Passage to read Start Marker

Sources of light are false ceilings with light fixtures that leak light from other rooms, even a nail hole in the wall can cause problems.

Then, when you turn the safe light on, it could cause trouble with the film again, and that would be because the source light is either too close to the film, or the filter's got a crack in it, or it's incompatible with the film that you're using. Add high wattage bulbs to that list of causes.

Once you have that set, it's time to look at the processing machine or dip tank. There you need fresh chemistry. And I would guess that anything over a week should be changed because when you go to adjust the machine without fresh chemistry, you can get some inherent errors that you won't be able to explain later. So, change your chemistry like you normally would and make sure it's fresh... then go to the x-ray machine.

A problem with some automatic processors is that the upper tray through which the film must travel, is small and the chemistry can deplete it's potency within a week. Another way to say this is, if you have a one (1) day a week office, you may have to change the upper tray to solve the "light film" problem.

At the x-ray machine, to find out what would be a good setting for a film, I suggest you set the x-ray machine at 50 kVp. The mA at 10 and the time we want to set at four different stages.

So if you take a regular film and set it up so that you can block out three-quarters of it and do this four times, you'll end up with four squares of the film you're going to expose, you'll expose it at different times; and they would be approximately 1/4 of a second, which would be (015) 15/60; ½ second, that would be (030) 30/60. When you're finished with that film, you develop it in the new chemistry and take it to your view box. There, you want to get your finger behind the film to see which one of the squares is dark enough so that when you put your finger behind the film over a lighted view box, that you can just barely tell that your finger is moving. When you get that square, you know how much time it is. I'm going to take, for conversation example, that it was the (030) 30/60 time, then that would be a perfect time to set the machine for a D/P view. You should set it at 50 kVp, 10 mA, if (030) 30/60 was right, you'd set it for (030) 30/60. This might be longer than what you're used to taking, but it still will give you a good film, you'll get good definition, the toes would be nice and light and you'll get soft tissue effect. At this time try D/P exposures at 52 and 55 kVp for a comparison. Chose the best D/P then continue to make a lateral view.

For a lateral, all you have to do is increase the kVp about 7 to 10 kVp, it's best to have the patient stand on a piece of felt, about 1/4" or more, which will allow you to project the soft tissue below the metatarsals. Once you get those two views done, you can look at them and decide if you want a little darker or lighter, but you'll end up with an excellent film and this precludes having to know what kind of film you have, or what cassette and what screens. Correct your technique chart and post it. Notice that the technique calls for changing the kVp (penetrating power) not the time as the object part thickness changes.

In summary, remember you are certifying the darkroom "dark", the processing chemicals "fresh" and that you have two screens in each cassette before making exposures. This will make the X-CEL X-RAY machine perform as it was designed. Remember to make a new and detailed technique chart to post near the x-ray machine control. The chart should provide for small, medium and large patients as well as the views you will be using.

Passage to read End Marker

Repeat the x-ray setup passage word for word from "Sources of light" to "the x-ray machine.".

Record set Start Marker

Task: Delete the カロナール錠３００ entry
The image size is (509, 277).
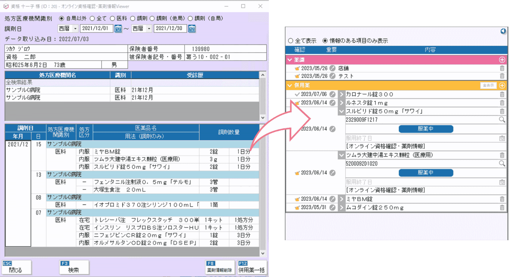Action: [502, 94]
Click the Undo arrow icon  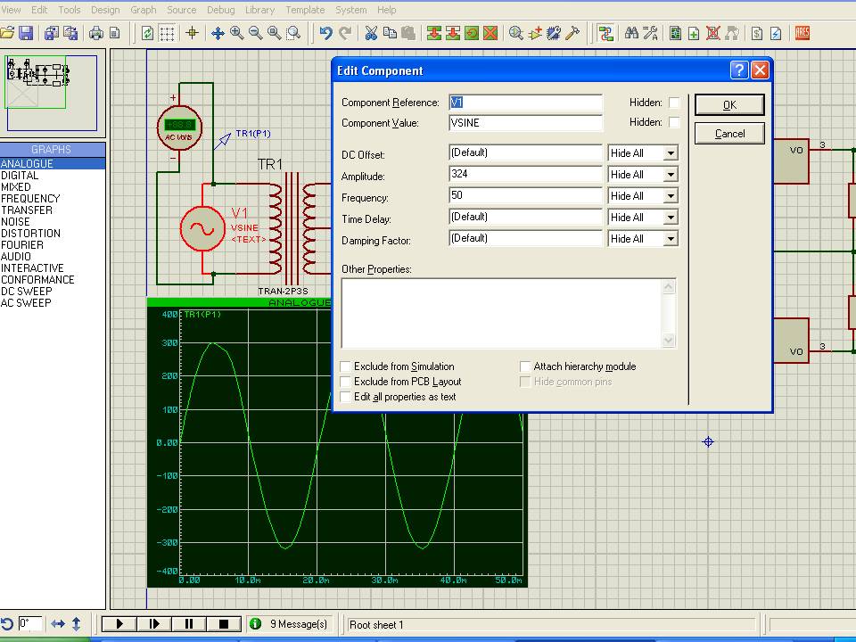(x=325, y=33)
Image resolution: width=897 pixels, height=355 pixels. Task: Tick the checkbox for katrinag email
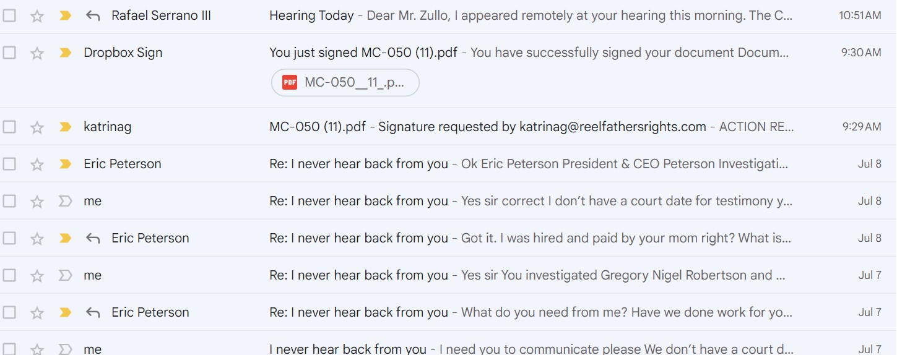point(9,127)
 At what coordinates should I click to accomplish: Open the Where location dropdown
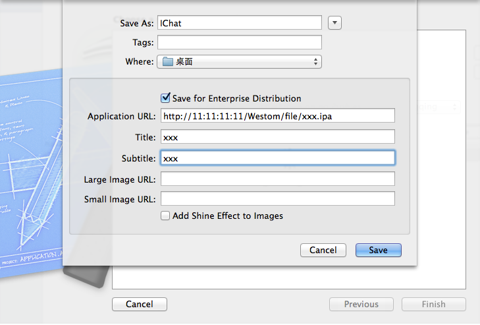click(239, 62)
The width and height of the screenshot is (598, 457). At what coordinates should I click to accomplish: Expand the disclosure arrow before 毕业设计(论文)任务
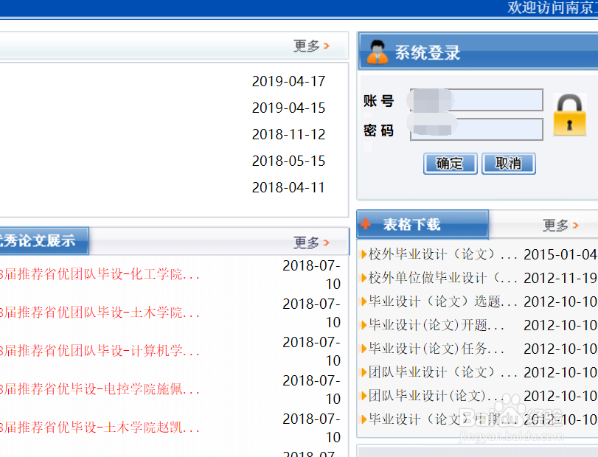coord(364,349)
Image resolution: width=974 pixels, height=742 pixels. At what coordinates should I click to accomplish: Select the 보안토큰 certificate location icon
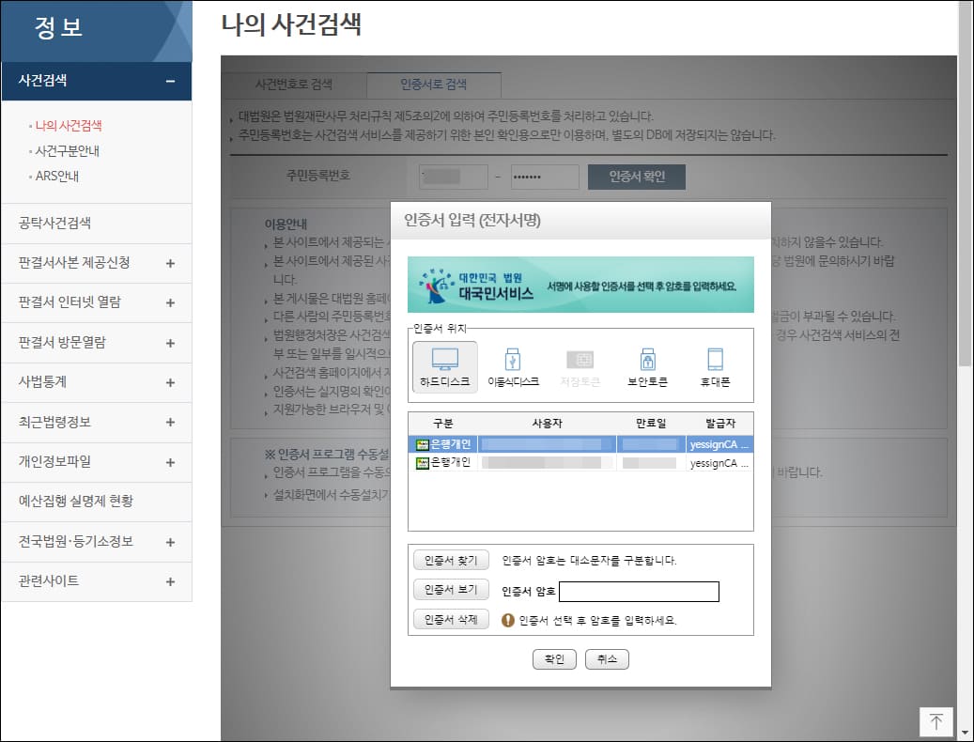coord(648,366)
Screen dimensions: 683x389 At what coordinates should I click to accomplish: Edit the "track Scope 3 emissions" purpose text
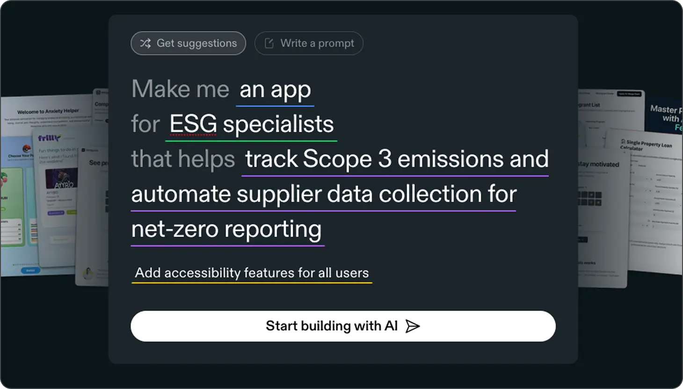click(x=396, y=159)
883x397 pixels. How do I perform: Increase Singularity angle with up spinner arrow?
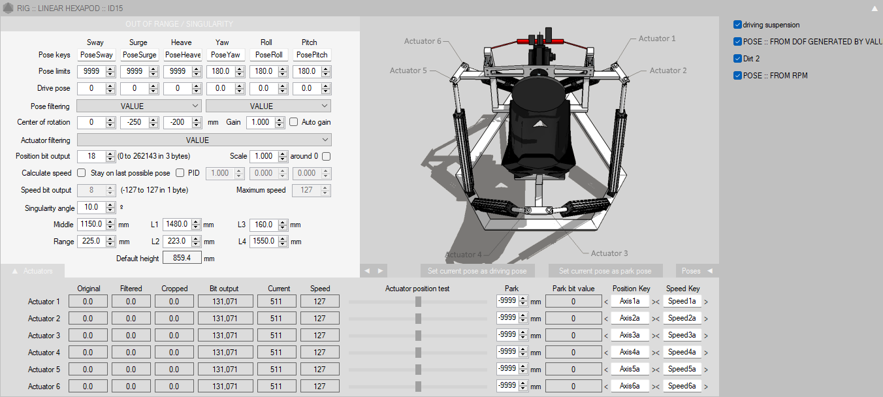[x=110, y=204]

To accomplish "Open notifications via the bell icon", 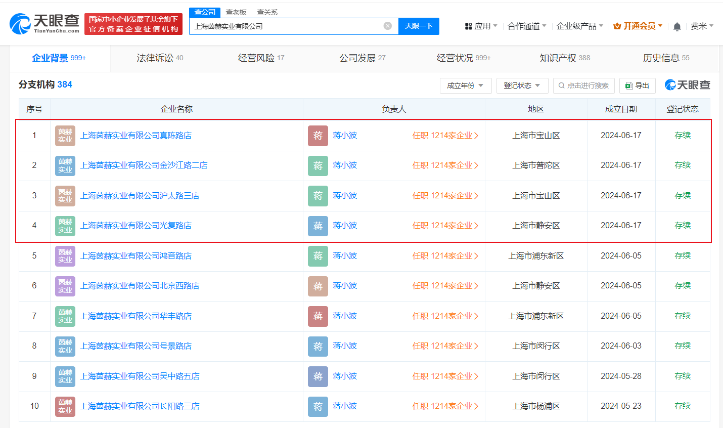I will 677,25.
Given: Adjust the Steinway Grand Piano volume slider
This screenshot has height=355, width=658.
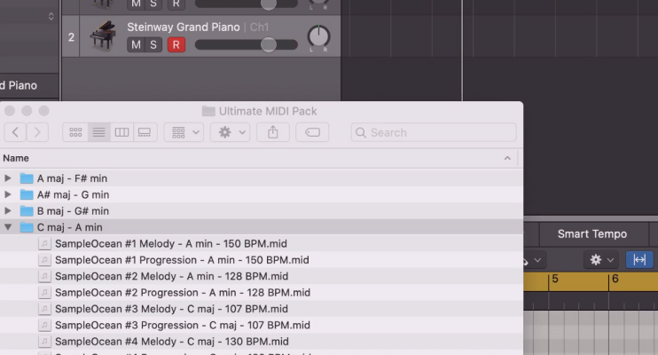Looking at the screenshot, I should click(268, 44).
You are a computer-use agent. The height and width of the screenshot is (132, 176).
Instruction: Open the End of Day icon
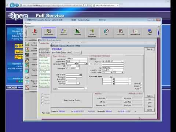[x=121, y=32]
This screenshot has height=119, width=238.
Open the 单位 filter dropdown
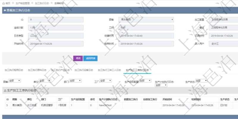point(45,81)
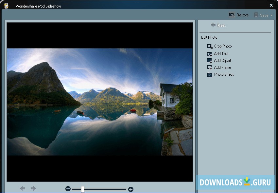Click the Photo Effect icon
This screenshot has height=193, width=278.
pyautogui.click(x=209, y=74)
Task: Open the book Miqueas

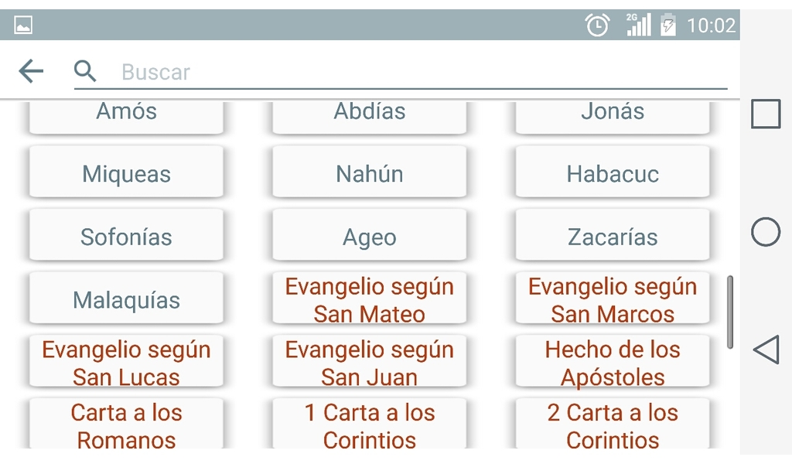Action: click(126, 174)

Record set End Marker

Response area:
Sources of light are false ceilings with light fixtures that leak light from other rooms, even a nail hole in the wall can cause problems.

Then, when you turn the safe light on, it could cause trouble with the film again, and that would be because the source light is either too close to the film, or the filter's got a crack in it, or it's incompatible with the film that you're using. Add high wattage bulbs to that list of causes.

Once you have that set, it's time to look at the processing machine or dip tank. There you need fresh chemistry. And I would guess that anything over a week should be changed because when you go to adjust the machine without fresh chemistry, you can get some inherent errors that you won't be able to explain later. So, change your chemistry like you normally would and make sure it's fresh... then go to the x-ray machine.